Strict adherence to the recommended dosage and route of administration is strongly required, especially in patients predisposed to seizure activity. Therapy with anticonvulsants in patients with a history of epilepsy should be continued for the duration of treatment with the drug. If local tremor, myoclonia or seizures are observed, patients should undergo neurological examination with the prescription of anticonvulsant therapy. The dosage of the drug in this case should be reviewed to determine if it should be reduced or if the drug should be discontinued.

The drug formulation contains 37.56 mg (1.63 mEq) of sodium.

A thorough history of previous allergic reactions to beta-lactam antibiotics should be taken before starting therapy. If an allergic reaction develops, the drug should be discontinued immediately.

People with a history of gastrointestinal disease (especially colitis) have an increased risk of pseudomembranous colitis.

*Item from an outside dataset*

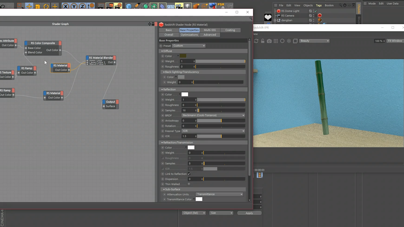The image size is (404, 227).
Task: Refresh the Redshift IPR render
Action: (256, 41)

When using the drug both against the background of administration and 2-3 weeks after discontinuation of treatment, development of diarrhea caused by Clostridium difficile (pseudomembranous colitis) is possible. In mild cases, treatment withdrawal and use of ion exchange resins (colestiramine, colestipol) is sufficient, in severe cases compensation of fluid, electrolyte and protein loss, prescription of vancomycin and metronidazole is indicated. Do not use drugs that inhibit intestinal peristalsis.

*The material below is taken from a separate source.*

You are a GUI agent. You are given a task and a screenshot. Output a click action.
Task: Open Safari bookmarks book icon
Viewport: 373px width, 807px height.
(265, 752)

As with other beta-lactam antibiotics, Pseudomonas aeruginosa can develop resistance to the drug fairly quickly during treatment. Therefore, periodic antibiotic sensitivity tests are recommended during the treatment of infections caused by Pseudomonas aeruginosa as appropriate to the clinical situation.

In elderly patients there may be age-related renal dysfunction, which may require dose reduction.

It stains the urine a reddish color.

Influence on driving and operating machinery

Caution should be exercised when driving and engaging in other potentially hazardous activities that require increased attention and rapid psychomotor reactions.

Contraindications

– hypersensitivity to one of the components of the drug, as well as to other carbapenems, beta-lactam antibiotics, penicillins and cephalosporins;

– chronic renal failure with CK less than 5 ml/min/1.73 m2 without hemodialysis;

– early childhood (under 3 months);

– in children – severe renal failure (serum creatinine concentration greater than 2 mg/dL).

With caution

Central nervous system (CNS) disease, pseudomembranous colitis, patients with a history of GI disease, with a CKR less than 70 ml/min/173 m2, patients on hemodialysis, anticonvulsant therapy with valproic acid (decreased effectiveness of therapy), elderly age.

Side effects

Nervous system disorders: myoclonia, psychiatric disorders, hallucinations, confusion, epileptic seizures, paresthesias.

Urinary system disorders: oliguria, anuria, polyuria, acute renal failure (rare).

In the digestive system: nausea, vomiting, diarrhea, pseudomembranous enterocolitis, hepatitis (rare).

Hematopoietic and hemostatic system disorders: eosinophilia, leukopenia, neutropenia, agranulocytosis, thrombocytopenia, thrombocytosis, monocytosis, lymphocytosis, basophilia, Hb decrease, prothrombin time prolongation, positive Coombs reaction.

Laborary parameters: increased activity of “hepatic” transaminases and alkaline phases, hyperbilirubinemia, hypercreatininemia, increased concentration of urea nitrogen; direct positive Coombs test.

Allergic reactions: skin rash, pruritus, urticaria, erythema multiforme (including Stevens-Johnson syndrome), angioedema, toxic epidermal necrolysis (rare), exfoliative dermatitis (rare), fever, anaphylactic reactions.

Local reactions: skin hyperemia, painful infiltration at the injection site, thrombophlebitis.

Others: candidiasis, taste disorders.

Overdose

Symptoms:possible increased side effects.

Treatment is symptomatic. Imipenem and cilastatin are subjected to hemodialysis. However, the effectiveness of this procedure in case of drug overdose is unknown.